Excerto da página:
┄┄┄┄┄┄┄┄┄┄┄┄┄┄┄┄┄┄┄┄

As muralhas da cidade
António Guerreiro
24 de Junho de
2022, 8:21
https://www.publico.pt/2022/06/24/culturaipsilon/cronica/muralhas-cidade-2010838
Chegam-nos de
muito lado as notícias de que ter casa própria se tornou uma impossibilidade
para a grande maioria dos jovens. Este assunto ganhou uma enorme amplitude
pública em muitos países e é motivo para uma discussão sobre as terríveis
consequências — não apenas sociais — que daí advêm. A questão do “direito à
cidade” começa a perder relevância face a um direito mais urgente: o direito à
habitação.

┄┄┄┄┄┄┄┄┄┄┄┄┄┄┄┄┄┄┄┄

Secção de dados:
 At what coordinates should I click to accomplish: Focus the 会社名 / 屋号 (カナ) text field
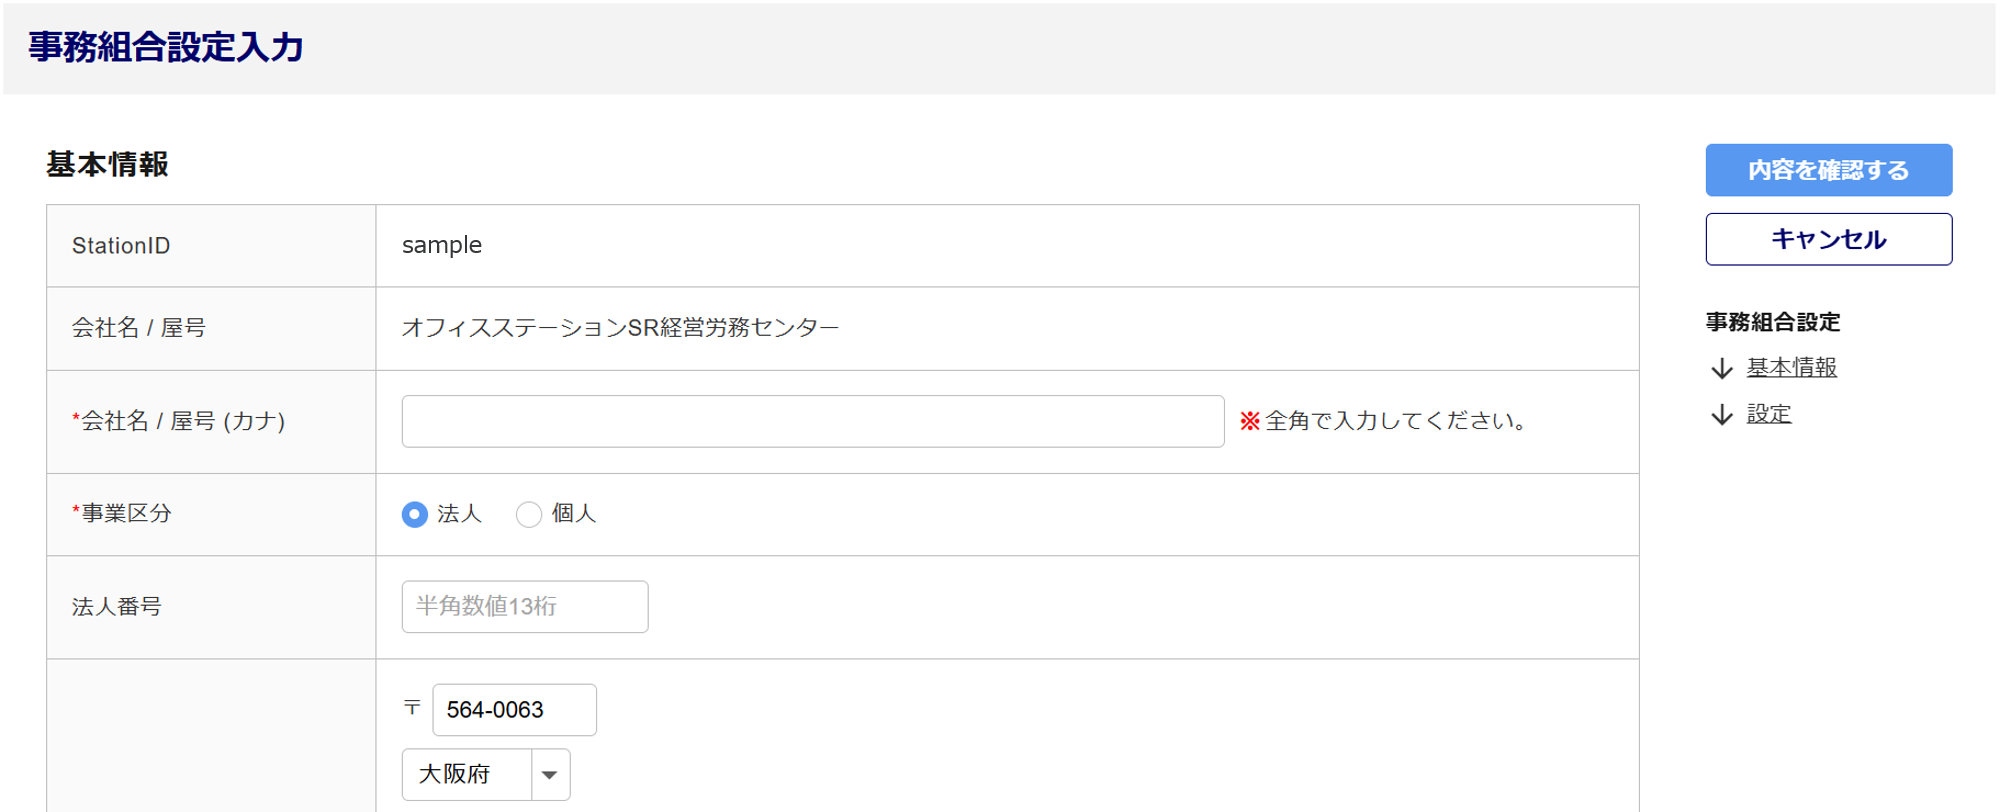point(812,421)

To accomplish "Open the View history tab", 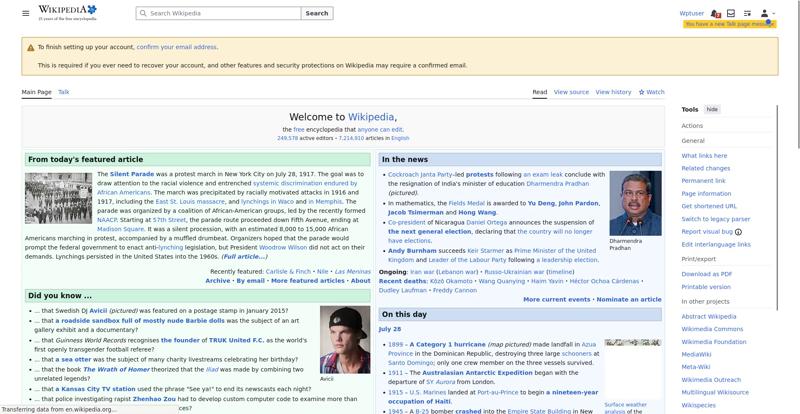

┄┄┄┄┄┄┄┄┄┄┄┄┄┄┄┄┄┄┄┄

Exercícios:
1/ Resuma o parágrafo da crónica que começa por "Chegam-nos de muito lado", mantendo os factos principais.
2/ Segundo a crónica, para quem se tornou uma impossibilidade ter casa própria?
3/ Com base na crónica, explique porque é que a questão do "direito à cidade" começa a perder relevância.

Resolução das tarefas:
1/ Ter casa própria tornou-se impossível para a grande maioria dos jovens. O tema ganhou grande amplitude pública em muitos países e leva a discutir as suas terríveis consequências, não só sociais. O "direito à cidade" começa a perder relevância face a um direito mais urgente: o direito à habitação.

2/ Para a grande maioria dos jovens.

3/ Começa a perder relevância face a um direito mais urgente, o direito à habitação.